Le 14 avril 1943 nous
avions déménagé l’essentiel de notre effectif et de notre matériel sur le nouvel emplacement
...
Nous étions tirés du sommeil par des rafales d'armes automatiques, des explosions de grenade, et une troupe nombreuse d'alpini italiens nous encerclait...
Nous nous sommes bientôt retrouvés tous les huit solidement ficelés, les mains dans le dos et attachés deux à deux, au fond d’une clairière avec, braqués sur nous, plusieurs fusils mitrailleurs. La cause semblait entendue, nous allions être fusillés. Jean Moornans, auquel j’étais attaché, me regarda dans les yeux et me dit: “Tu sais, André, mourir pour une cause ça ce n’est pas mourir.”
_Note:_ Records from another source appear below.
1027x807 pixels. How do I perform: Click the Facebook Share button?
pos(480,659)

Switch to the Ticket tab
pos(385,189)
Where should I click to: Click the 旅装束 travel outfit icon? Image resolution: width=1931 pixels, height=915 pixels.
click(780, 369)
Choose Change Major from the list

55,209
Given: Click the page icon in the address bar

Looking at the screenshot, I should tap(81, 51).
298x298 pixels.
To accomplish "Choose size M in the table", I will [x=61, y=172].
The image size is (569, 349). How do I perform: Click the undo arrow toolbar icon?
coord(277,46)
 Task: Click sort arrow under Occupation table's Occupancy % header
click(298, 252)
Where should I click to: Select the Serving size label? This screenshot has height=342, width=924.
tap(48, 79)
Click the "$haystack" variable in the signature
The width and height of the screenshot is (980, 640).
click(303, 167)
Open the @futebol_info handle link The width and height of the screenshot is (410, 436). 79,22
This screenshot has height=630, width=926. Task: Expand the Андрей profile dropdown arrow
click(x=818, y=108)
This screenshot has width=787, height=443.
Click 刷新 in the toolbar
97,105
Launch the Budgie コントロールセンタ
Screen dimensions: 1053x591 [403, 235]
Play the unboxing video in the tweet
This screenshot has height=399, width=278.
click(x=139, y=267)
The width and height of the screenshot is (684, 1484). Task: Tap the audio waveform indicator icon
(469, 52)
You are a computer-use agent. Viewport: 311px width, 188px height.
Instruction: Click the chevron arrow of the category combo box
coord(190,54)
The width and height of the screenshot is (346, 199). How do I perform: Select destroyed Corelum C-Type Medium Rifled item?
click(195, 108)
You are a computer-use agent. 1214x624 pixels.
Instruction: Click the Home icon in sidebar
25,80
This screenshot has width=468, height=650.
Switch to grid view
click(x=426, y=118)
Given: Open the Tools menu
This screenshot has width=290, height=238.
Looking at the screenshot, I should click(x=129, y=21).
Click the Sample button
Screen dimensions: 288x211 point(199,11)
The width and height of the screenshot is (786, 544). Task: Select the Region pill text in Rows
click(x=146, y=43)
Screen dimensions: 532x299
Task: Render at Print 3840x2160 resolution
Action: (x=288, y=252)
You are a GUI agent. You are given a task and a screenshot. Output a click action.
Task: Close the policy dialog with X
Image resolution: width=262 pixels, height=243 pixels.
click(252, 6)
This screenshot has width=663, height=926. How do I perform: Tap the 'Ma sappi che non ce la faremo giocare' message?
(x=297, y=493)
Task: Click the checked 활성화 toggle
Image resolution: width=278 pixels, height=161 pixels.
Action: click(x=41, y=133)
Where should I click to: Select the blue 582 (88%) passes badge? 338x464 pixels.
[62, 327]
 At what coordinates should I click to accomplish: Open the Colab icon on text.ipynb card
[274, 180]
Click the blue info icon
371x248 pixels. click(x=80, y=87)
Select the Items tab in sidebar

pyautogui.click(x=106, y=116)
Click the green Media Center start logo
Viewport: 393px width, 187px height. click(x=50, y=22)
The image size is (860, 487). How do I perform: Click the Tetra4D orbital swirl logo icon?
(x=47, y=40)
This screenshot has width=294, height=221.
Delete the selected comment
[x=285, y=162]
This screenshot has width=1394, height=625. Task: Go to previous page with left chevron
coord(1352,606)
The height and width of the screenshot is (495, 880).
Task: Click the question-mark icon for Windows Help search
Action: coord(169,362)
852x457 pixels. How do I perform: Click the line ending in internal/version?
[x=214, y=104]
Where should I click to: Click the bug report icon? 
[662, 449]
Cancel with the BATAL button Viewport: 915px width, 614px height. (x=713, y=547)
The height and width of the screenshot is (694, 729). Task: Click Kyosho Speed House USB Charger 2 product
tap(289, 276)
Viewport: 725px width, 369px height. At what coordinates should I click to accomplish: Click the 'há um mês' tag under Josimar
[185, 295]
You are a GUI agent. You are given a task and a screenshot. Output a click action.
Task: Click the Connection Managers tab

Je dois dire que tout le monde se tint avec beaucoup de dignité. Nous étions dans un état second, un genre d’exaltation patriotique, qui nous faisait accepter l’idée de la mort avec beaucoup de sérénité. Il y eut de la part de nos geôliers de très longues palabres, du moins nous ont-elles paru ainsi, et nous avions l’impression que certains voulaient nous exécuter pour l’exemple, tandis que d’autres estimaient qu’ils n’avaient mis la main que sur un petit groupe,
et qu’il devait y avoir, derrière cela, toute une organisation qu’il convenait de démanteler. Il fallait donc nous faire parler pour pêcher de plus gros poissons.
Finalement on nous emmena, toujours solidement ligotés et on nous hissa dans l’un des quatorze camions qui constituaient le groupe d’intervention… Nous allions vers des jours difficiles.